Authentix creates chemical markers that can be blended with inks used in pharmaceutical packaging, for example. The inks can then be detected by an electronic device, some smaller than a cell phone, authenticating drugs down to the unit level. To protect its electronic detection devices against hacking via reverse engineering, Authentix developed firmware that melts when exposed to light or oxygen.
To help governments guard against excise tax fraud via smuggling, Authentix deploys nano markers in fuels and in inks used on tobacco packaging to establish authenticity. “A lot of times those dollars end up in the hands of some pretty nasty criminal elements,” says Stamm, pointing out that terrorist organizations such as Hezbollah and Hamas were involved in illegal tobacco smuggling. “Counterfeiting is a growth industry.”

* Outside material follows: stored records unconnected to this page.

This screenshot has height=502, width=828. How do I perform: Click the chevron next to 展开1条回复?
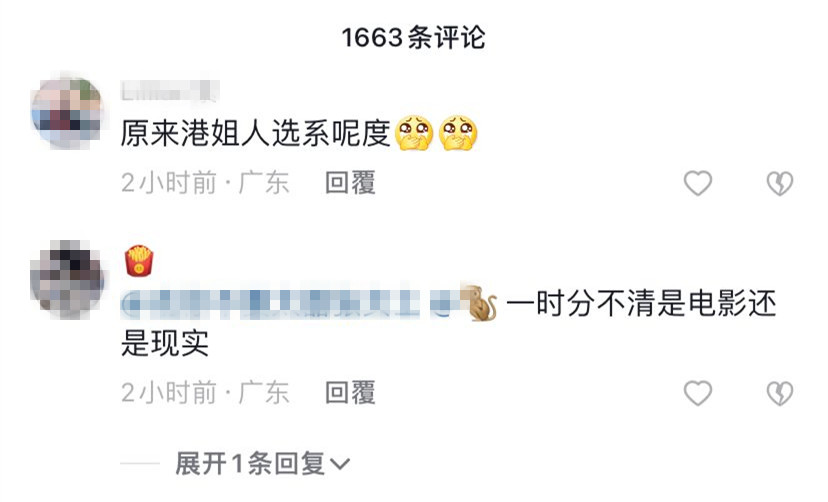pyautogui.click(x=340, y=464)
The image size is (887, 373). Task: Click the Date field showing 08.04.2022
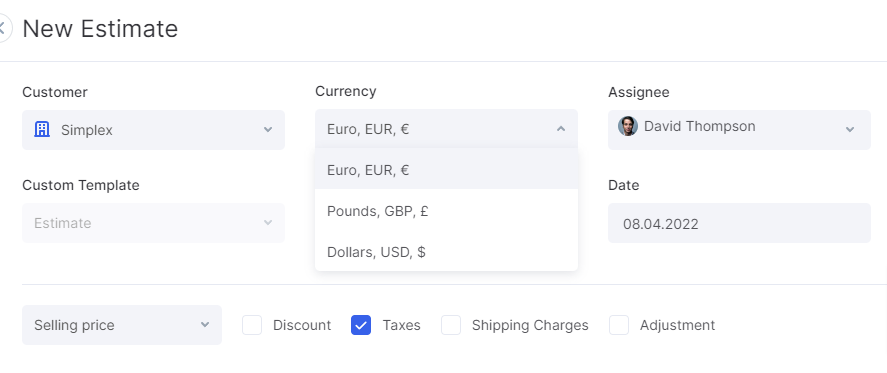coord(739,223)
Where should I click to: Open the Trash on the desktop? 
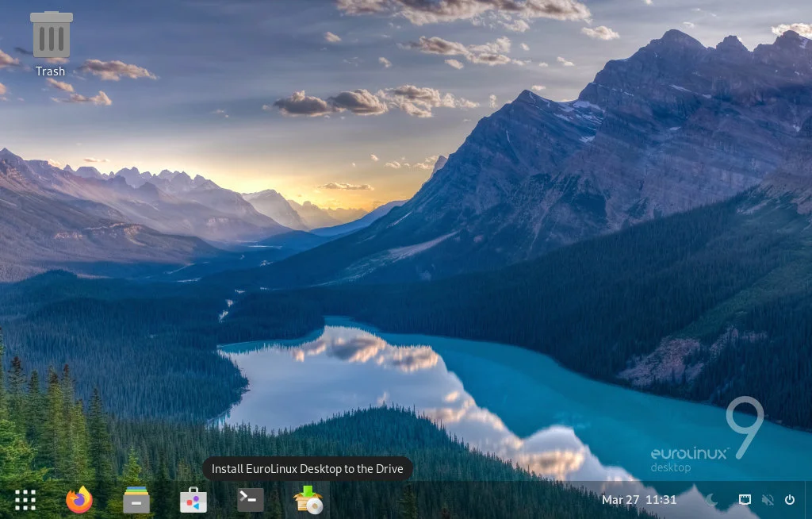click(x=51, y=35)
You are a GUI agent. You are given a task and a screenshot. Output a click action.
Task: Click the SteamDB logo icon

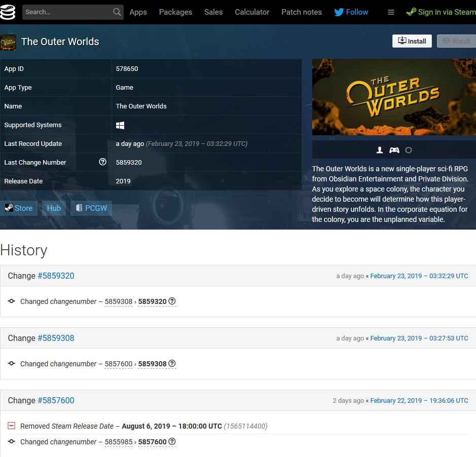(x=8, y=12)
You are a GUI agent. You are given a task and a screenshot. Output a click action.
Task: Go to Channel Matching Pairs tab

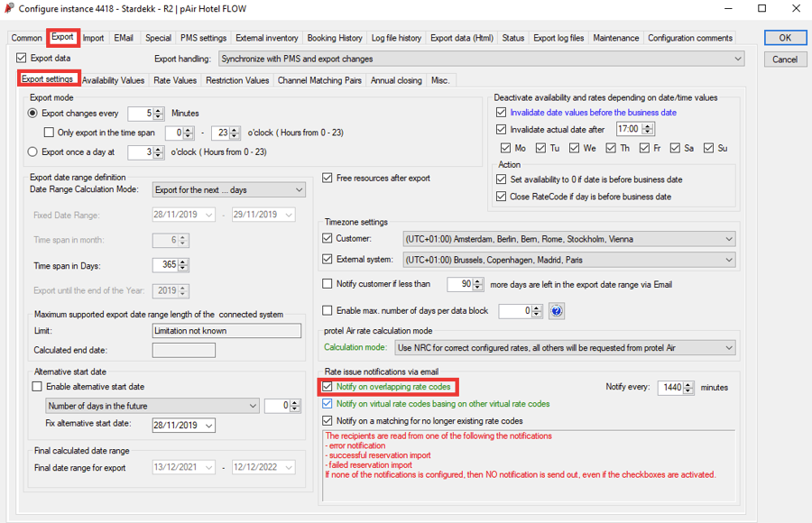pyautogui.click(x=319, y=80)
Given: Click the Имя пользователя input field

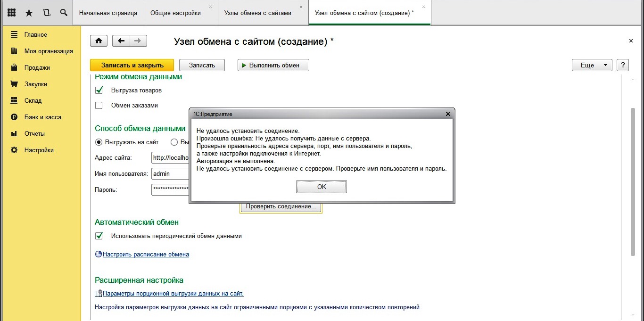Looking at the screenshot, I should [170, 173].

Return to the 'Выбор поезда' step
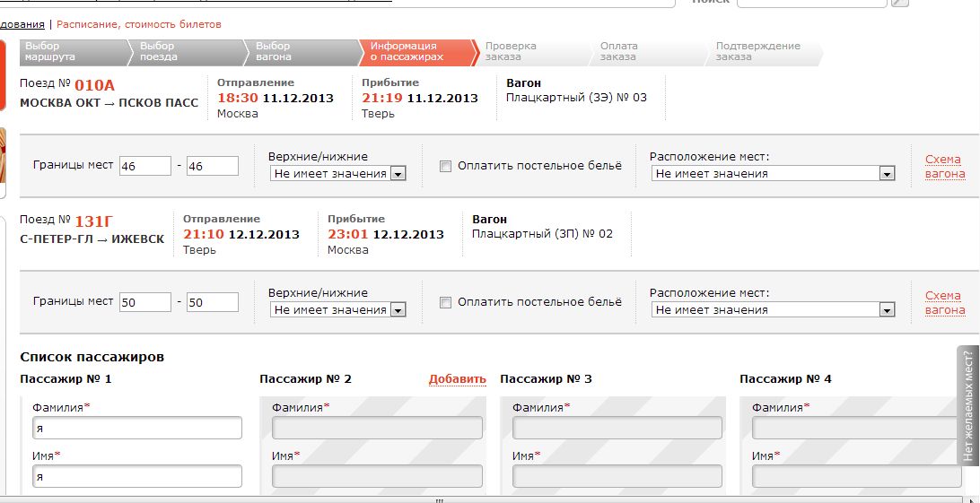tap(184, 52)

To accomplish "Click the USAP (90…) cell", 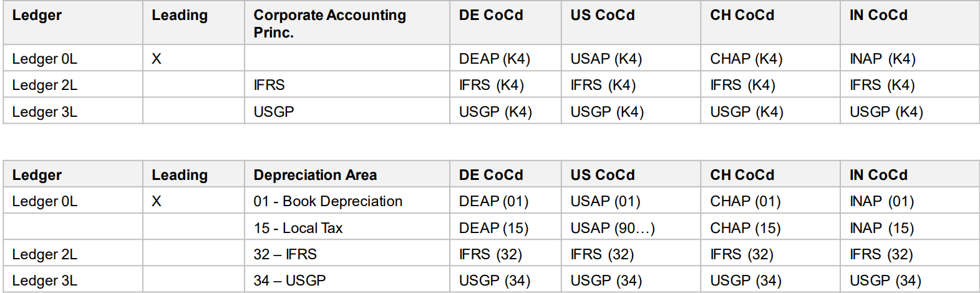I will tap(631, 227).
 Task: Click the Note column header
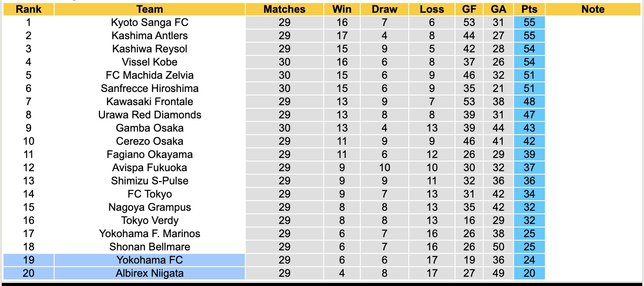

Technology is also being used to ensure personal safety. Through a program dubbed iWatch, the Dallas Police Department is creating a virtual crime-watch system via a dispersed web of anonymous tipsters. The crux of the program is a smart-phone application that facilitates the transmission of crime information via short text messages to police in non-emergency situations.
“There are many things [in crime reporting] that go unsaid,” says Dan Elliott, founder of Addison-based iThinqware, the company that developed the smart-phone application. “If you see something, you should say something. And that really is the cornerstone of how the system works.”
Anonymous text message tips are channeled into a police department tactical intelligence center that mines and sorts the information into potentially actionable data. “We’re seeing these tips in near real-time,” says Brian Harvey, deputy assistant chief of police.
A month after the program went live in early October, more than 1,000 iWatch smart-phone applications had been downloaded. During that same period, the department received more than 100 actionable tips, 39 of them drug-related. Harvey says his goal is to have 75,000 iWatch applications downloaded into the community as of Jan. 1, 2011. The program will also facilitate photo and video tips in the future.
“There is a cell phone in every car on every front seat,” says Elliott. “That is a convenient connection between our lives and law enforcement.”
The breadth and depth of the region’s security industry demonstrates that the sector has evolved far beyond securing enterprise perimeters. Effective security comprises a layering of defenses that focus both on human and technological elements, both inside and outside the organization.
To be effective, security measures demand unrelenting, flexible processes. “The computers that we use were never designed to be secure, says Jim Stikeleather, chief innovation officer for Dell Services. “The software, databases, operating systems, and networks were never designed to be secure. It’s amazing that things are not worse than they really are.”